(Input data begins)

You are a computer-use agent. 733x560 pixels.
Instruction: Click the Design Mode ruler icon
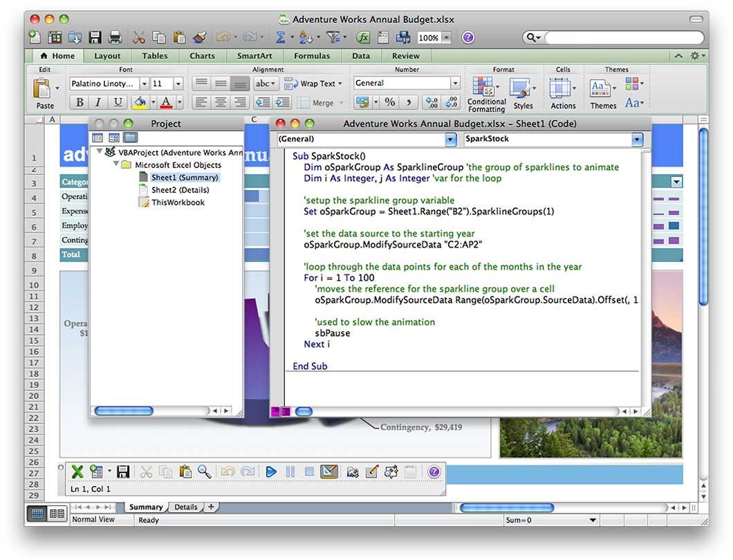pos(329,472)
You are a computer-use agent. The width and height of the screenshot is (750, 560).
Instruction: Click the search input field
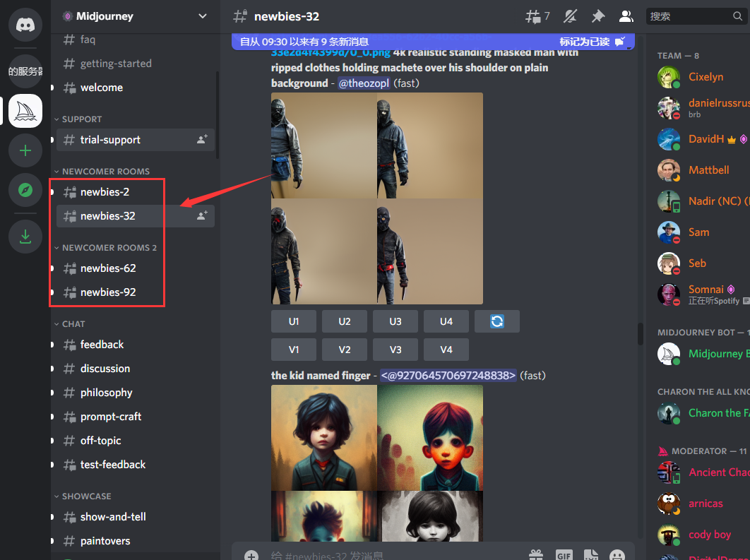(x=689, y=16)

(Input data ends)
(Input data begins)

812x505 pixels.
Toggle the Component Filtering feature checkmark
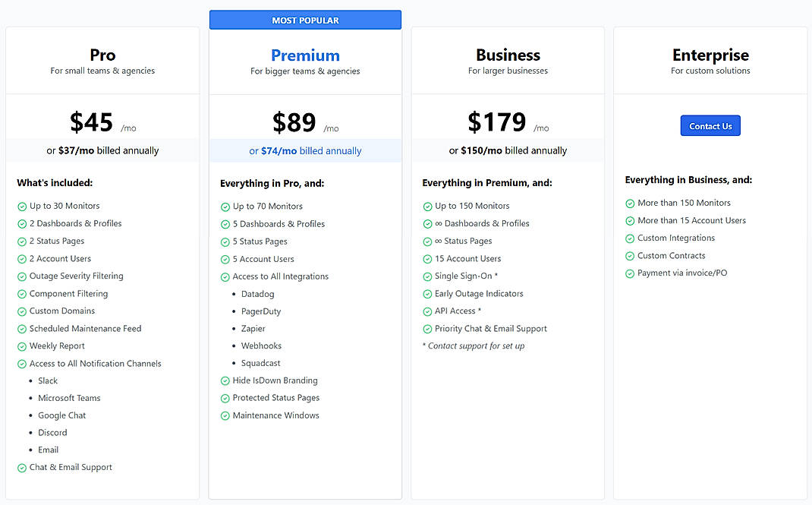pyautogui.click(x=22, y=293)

(Input data ends)

• **Work to complete**: Once you have read through the entries, say how many of their lines include the string "agent" and give nothing but that number.

• **Exercise answer**: 2